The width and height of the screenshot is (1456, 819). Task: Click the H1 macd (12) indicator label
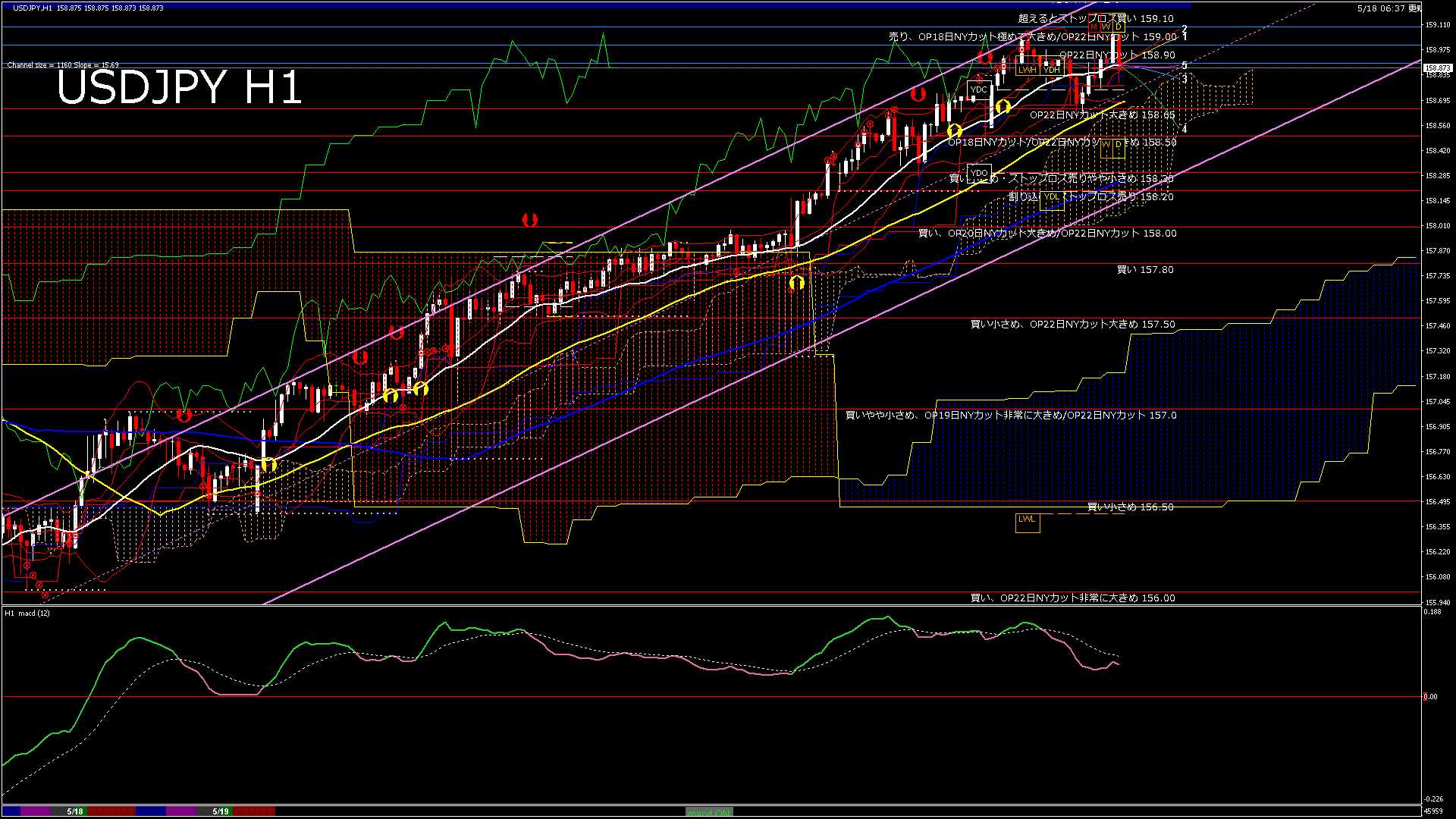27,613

--

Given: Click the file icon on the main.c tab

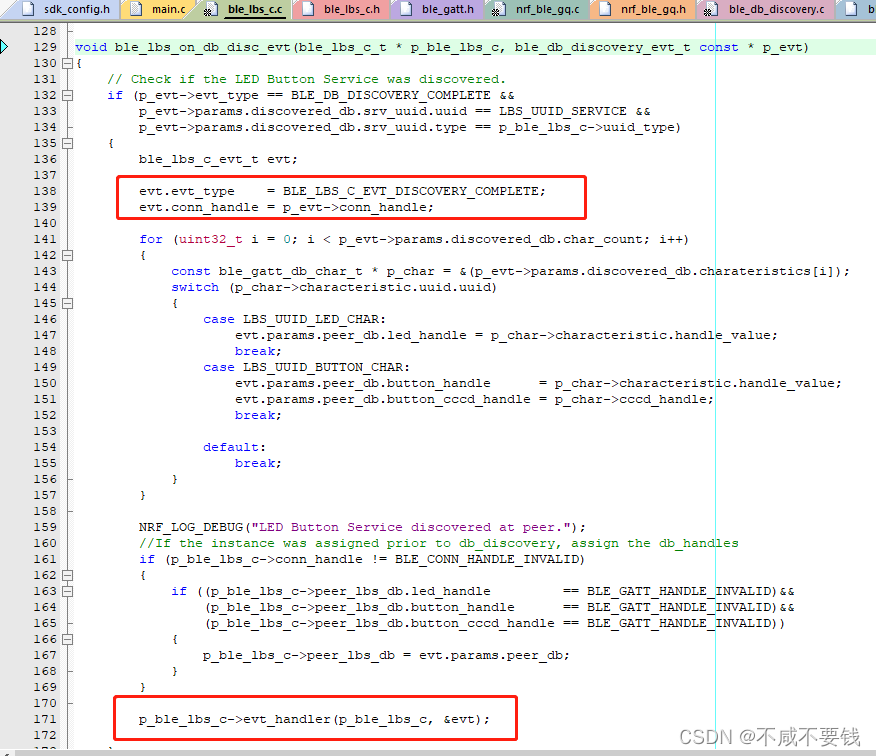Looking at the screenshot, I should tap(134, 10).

==

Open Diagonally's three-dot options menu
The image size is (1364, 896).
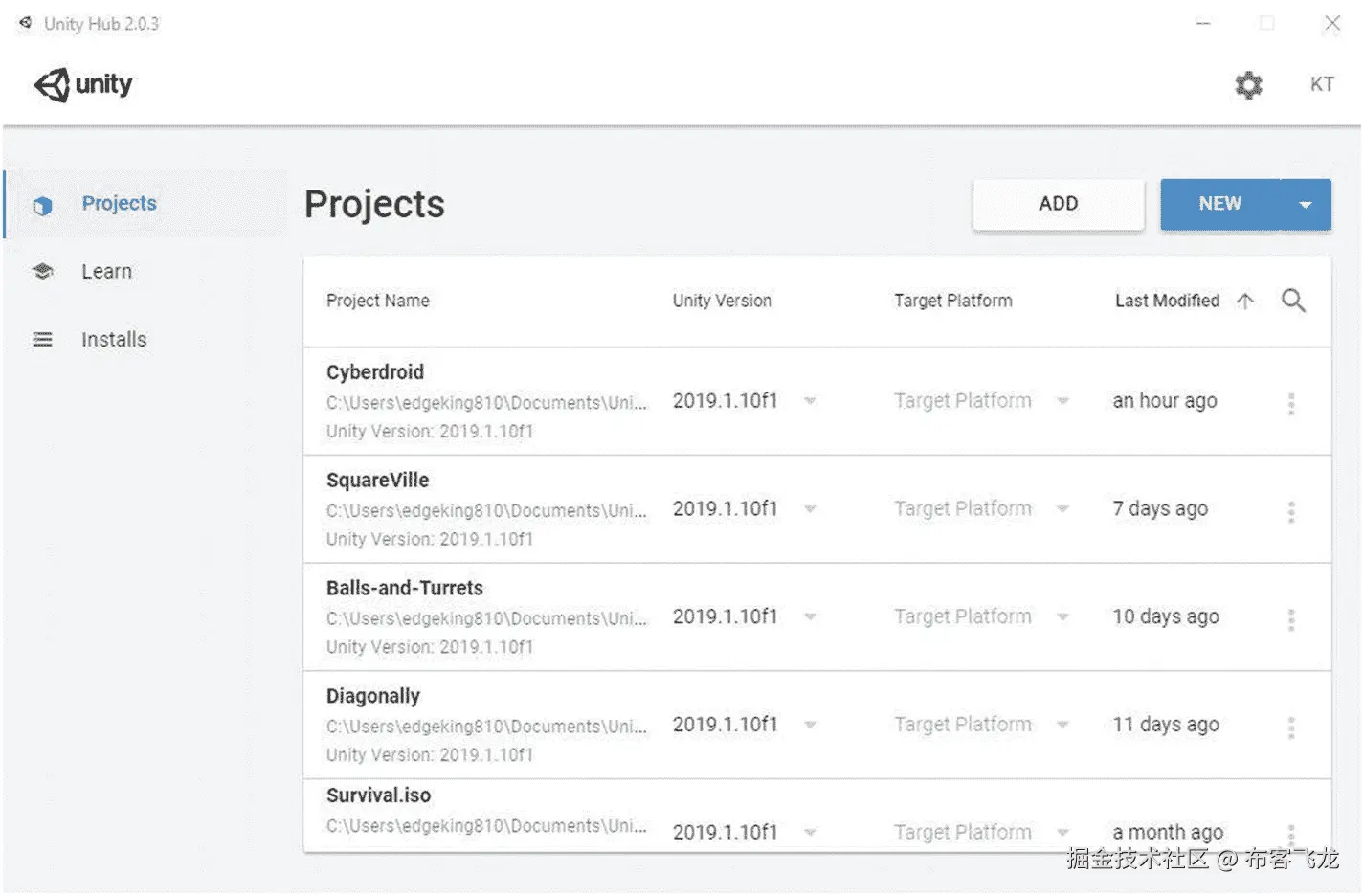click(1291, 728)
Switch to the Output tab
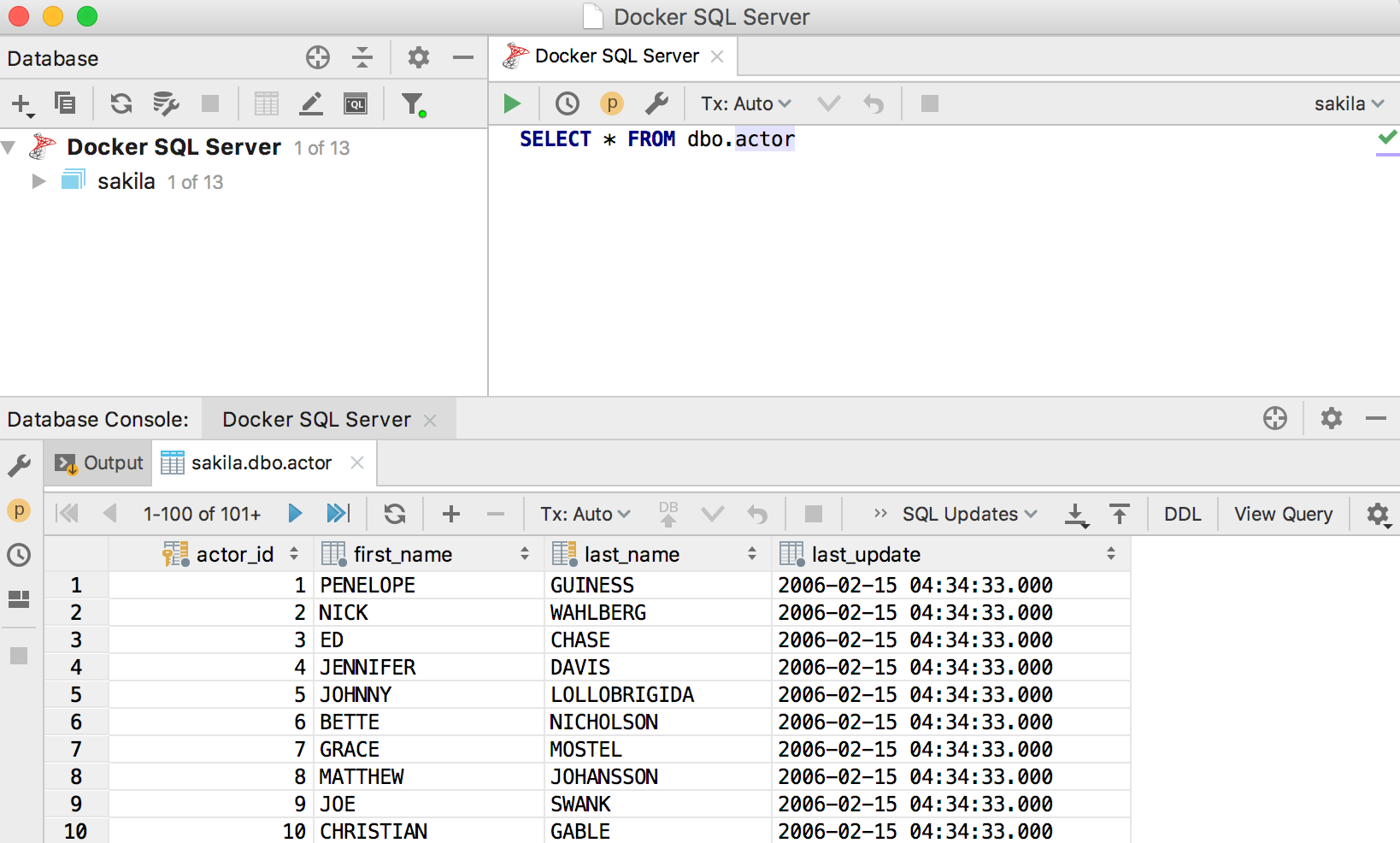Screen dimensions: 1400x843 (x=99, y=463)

要件 ::
「Open Diagonally's three-dot options menu」を含む行から「Screen dimensions: 1400x843 (x=99, y=463)」を含む行まで（両端を含む）を、「番号」と「内容」の2列のMarkdown表にしてください。空行は除き、画像は載せないでください。

最終結果 ::
| 番号 | 内容 |
|---|---|
| 1 | Open Diagonally's three-dot options menu |
| 2 | The image size is (1364, 896). |
| 3 | click(1291, 728) |
| 4 | Switch to the Output tab |
| 5 | Screen dimensions: 1400x843 (x=99, y=463) |